Once again, I have Brian Madison to thank for lighting a fire under me, getting me writing again. On Facebook lately, he has been posting questions to his friends: “Brian Madison wonders…” Yesterday he asked, “What Olympic sport would you like to be best at? What Olympic sport would you currently be best at?”
In spite of the fact that I have not picked up a bow in years and years, I guess I would have a shot at being in the top 50th percentile of humans over the age of 12 picked at random to compete in archery. Which, while not much, is better than I can say for most anything else.
But which Olympic sport would I like to be best at? For years, plagued by congenital orthopedic difficulties, which led to me being routinely lapped by literally my entire gym class, I would have said running. It seems so blissfully meditative for those who do it, and the barrier to entry is low. No special equipment required, no special terrain. But I realized last night that the truest answer was (and had always been, in retrospect) basketball.

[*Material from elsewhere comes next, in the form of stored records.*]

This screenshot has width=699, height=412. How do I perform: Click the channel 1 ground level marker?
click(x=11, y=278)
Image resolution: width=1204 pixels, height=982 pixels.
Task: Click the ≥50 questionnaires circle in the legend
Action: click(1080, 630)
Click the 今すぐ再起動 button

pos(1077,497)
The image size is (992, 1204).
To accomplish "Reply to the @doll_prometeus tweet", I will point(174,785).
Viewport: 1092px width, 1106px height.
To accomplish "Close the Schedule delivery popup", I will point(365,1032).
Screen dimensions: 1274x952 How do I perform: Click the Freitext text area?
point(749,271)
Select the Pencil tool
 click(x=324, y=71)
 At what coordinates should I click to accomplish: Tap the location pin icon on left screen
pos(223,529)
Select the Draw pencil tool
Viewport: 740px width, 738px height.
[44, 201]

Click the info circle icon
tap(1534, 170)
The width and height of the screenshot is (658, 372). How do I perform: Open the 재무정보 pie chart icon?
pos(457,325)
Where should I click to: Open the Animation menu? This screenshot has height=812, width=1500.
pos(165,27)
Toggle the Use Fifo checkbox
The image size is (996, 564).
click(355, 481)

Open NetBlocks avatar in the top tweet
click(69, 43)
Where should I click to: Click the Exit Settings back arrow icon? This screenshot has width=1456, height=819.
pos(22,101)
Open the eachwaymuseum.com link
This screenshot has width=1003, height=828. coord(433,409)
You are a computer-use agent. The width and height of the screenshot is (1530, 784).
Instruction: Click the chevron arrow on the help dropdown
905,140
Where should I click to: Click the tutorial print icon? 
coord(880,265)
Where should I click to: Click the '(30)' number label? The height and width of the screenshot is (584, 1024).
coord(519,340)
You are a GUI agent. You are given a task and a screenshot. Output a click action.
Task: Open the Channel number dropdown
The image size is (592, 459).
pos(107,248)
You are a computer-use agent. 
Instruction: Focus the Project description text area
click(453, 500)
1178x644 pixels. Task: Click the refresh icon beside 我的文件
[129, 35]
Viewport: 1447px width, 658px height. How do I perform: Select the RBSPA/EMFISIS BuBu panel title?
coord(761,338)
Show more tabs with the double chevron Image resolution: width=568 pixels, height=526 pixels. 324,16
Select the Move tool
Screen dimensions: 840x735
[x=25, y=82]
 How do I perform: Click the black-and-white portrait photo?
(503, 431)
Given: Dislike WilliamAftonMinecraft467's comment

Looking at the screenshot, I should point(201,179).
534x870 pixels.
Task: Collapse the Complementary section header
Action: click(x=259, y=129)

I have been a basketball fan for a long time – since Dad put up a hoop in the backyard of the parsonage where we lived when I was 9-13 (on a grassy slope, but hey, at least I could practice shooting.) But as I became an avid watcher of the game, I learned that there was way more to it than shooting, and I focused my attentions on my more athletic younger siblings, both of whom played team sports, but neither of whom ended up as interested as I had wished they would be in playing basketball.
I don’t follow a team anymore – I don’t really have the time or energy to invest in what color shirt the winning team is wearing (an anomaly here in basketball land) – but I love getting absorbed in the game – any pickup / high school / college / pro / intramural game. And what absorbs me most now is what absorbed me most when I started going to games in junior high – the passing.
I would love to have constant communication with and seamless awareness of four other people that I trusted completely, four people whose physical abilities I knew intimately, whose every movement I could map, even as I mapped the movements and trajectories of our five opponents – a Larry Bird / Magic Johnson 360 degree awareness of the ball and the basket and my teammates and the clock. A genius for playing well with others.
It is true that “I wish I was a little bit taller.” But that’s not why “I just lean upon the wall,” as Skee-Lo continues to opine. No, I am plagued with the tendency to pop in the earbuds, tune out, and compete as if life were an individual sport. I don’t have that 360 degree awareness of my fellow players – often, I don’t even have an idea of who is in the game, much less who is on which team, and what their positions and capabilities are. As Dr. Grant Wacker is reported to have said to a class today, “I’d ask us all to think on the harm we do by being oblivious.”